Quite the conundrum, eh? Winston is a complex character. And, as with most things, there is no easy answer. He’s not one of the characters who seemingly accepts it all. He calls bullshit a few times. He takes great risks by breaking the laws. Laws that make things like desire, sex, and even having the wrong facial expression punishable offenses. He hides in an alcove in his apartment out of view of his telescreen. He not only purchases a diary, but actually writes in it. Going so far as to write things like “DOWN WITH BIG BROTHER” over and over. He takes a tremendous risk by questioning the old man in the pub about the old days before Ingsoc. Pretty gutsy of him. He knows he’ll be caught, tortured, and killed. It’s a certainty, at this point. But, he continues to take these risks. Go big or go home, I guess.

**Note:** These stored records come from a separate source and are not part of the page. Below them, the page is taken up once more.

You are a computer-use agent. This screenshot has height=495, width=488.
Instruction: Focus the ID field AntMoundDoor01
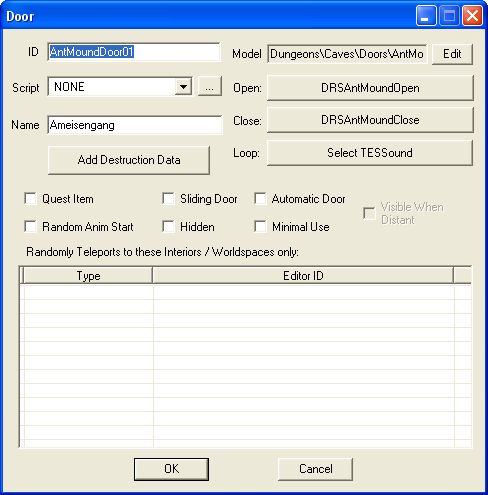point(134,52)
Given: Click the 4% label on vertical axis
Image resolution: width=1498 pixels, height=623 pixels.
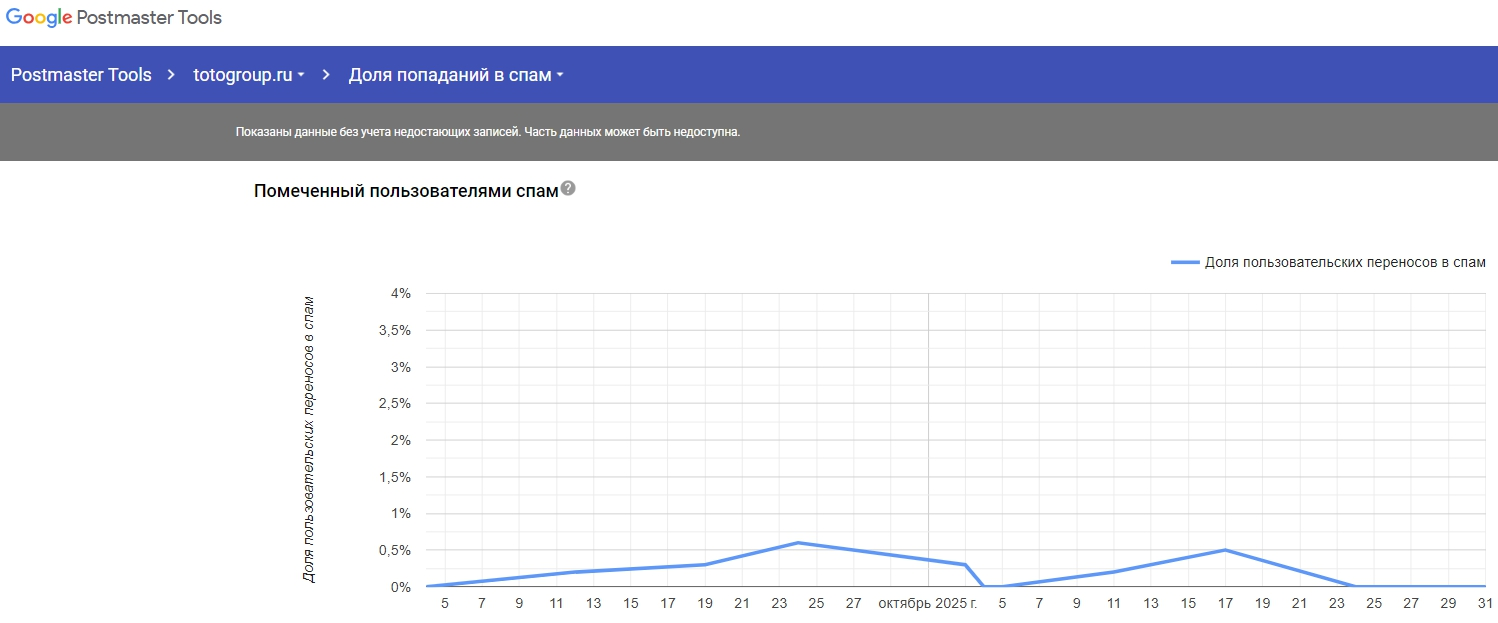Looking at the screenshot, I should click(400, 294).
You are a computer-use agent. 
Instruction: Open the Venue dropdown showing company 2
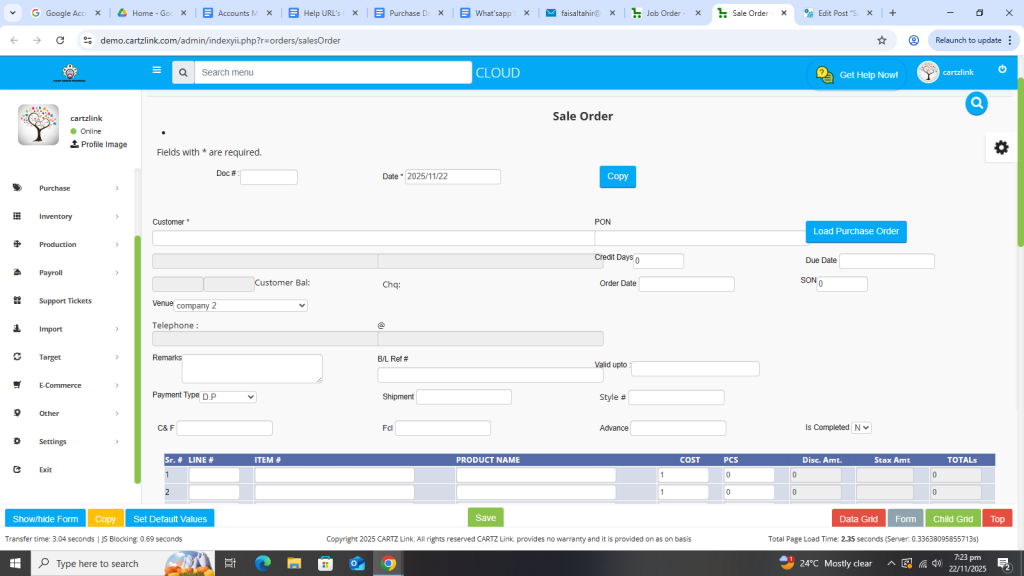240,305
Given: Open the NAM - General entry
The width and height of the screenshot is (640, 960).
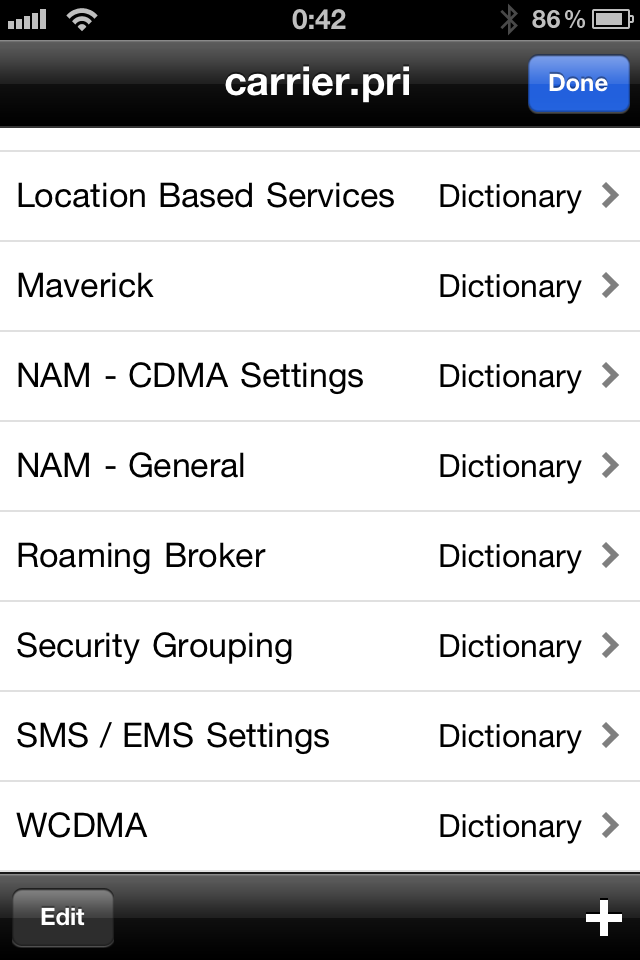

Questioning what’s true is relatively easy for him given his job. He works at the Ministry of Truth and changes what was previously published in the news to match current events. That way Big Brother is always right. In today’s terms, he creates fake news. “Who controls the past, controls the future: who controls the present, controls the past. Whatever was true now was true from everlasting to everlasting” (32). One of the biggest mysteries for him is why? Why does the Party want to perpetually change that past? What is their motivation? Because “if the Party could thrust its hand into the past and say of this or that event, it never happened –that, surely, was more terrifying than mere torture and death” (32). But, “it was quite simple. All that was needed was an unending series of victories over your own memory” (32).

And Winston does question his memories. He’s changed the past so much, he really can’t be sure of what is true. He often thinks himself a lunatic and describes how easy it would be for Big Brother to convince everyone that 2 + 2 = 5. “And what was terrifying was not that they would kill you for thinking otherwise, but that they might be right. For, after all, how do we know that two and two make four? Or that the force of gravity works? Or that the past is unchangeable?” (69).

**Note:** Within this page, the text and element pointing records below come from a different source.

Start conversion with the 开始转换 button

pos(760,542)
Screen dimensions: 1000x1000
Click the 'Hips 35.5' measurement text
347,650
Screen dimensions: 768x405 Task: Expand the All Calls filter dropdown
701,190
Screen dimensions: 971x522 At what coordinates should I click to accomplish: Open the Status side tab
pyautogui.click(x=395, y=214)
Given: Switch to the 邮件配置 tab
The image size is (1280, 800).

Holy gaslighting, Batman! Again, when I was a kid, I didn’t think too much of this. I found these ideas wildly fantastic! I didn’t think we could ever live in a society that would manipulate news and history to suit the needs of the government or to control the masses. Yeeeaaah.

Now, I’m not a conspiracy theorist who believes the moon landing is fake or anything. But, I am someone who grew up in a time when certain parts of our history were reduced to only a few paragraphs in history books, or they weren’t there at all. Things like slavery and WWII Japanese internment camps. I’m also someone who grew up during the AIDS epidemic and the beginning of the war on drugs. I’ve seen over the years how our government and media have used these things to control, to manipulate, and to foster certain ideologies. Ideologies that today make me think it’s not so far off to believe that many could be convinced that 2 + 2 =5. “The Party told you to reject the evidence of your eyes and ears. It was their final, most essential command” (69). How many of our politicians demand this every day? And how many people actually do it? Far too many, if you ask me. I saw something once that said, “1984 was not meant to be an instruction manual.” And that’s what makes reading it now so unsettling. It’s difficult to find satirical humor when it hits so close to home.

Part I ends, much like how it began, with a confused and paranoid Winston. He wonders if Inner Party member O’Brien shares his views. He’s paranoid the girl with the dark hair is a member of the Thought Police and is following him. He’s unsure if Mr. Charrington, the owner of the junk shop where he bought the diary, can be trusted. But he vows to return to buy more “beautiful scraps of rubbish,” even though he knows it will be a great risk. Despite his violent thoughts, I like Winston. I feel sorry for him. I love complex characters who are filled to the brim with inner turmoil. And Winston fits that perfectly.

Join me next time, if you dare, as I delve into Part II!

UPDATE: I couldn’t bring myself to blog about the rest of the book. It was honestly too frakking depressing!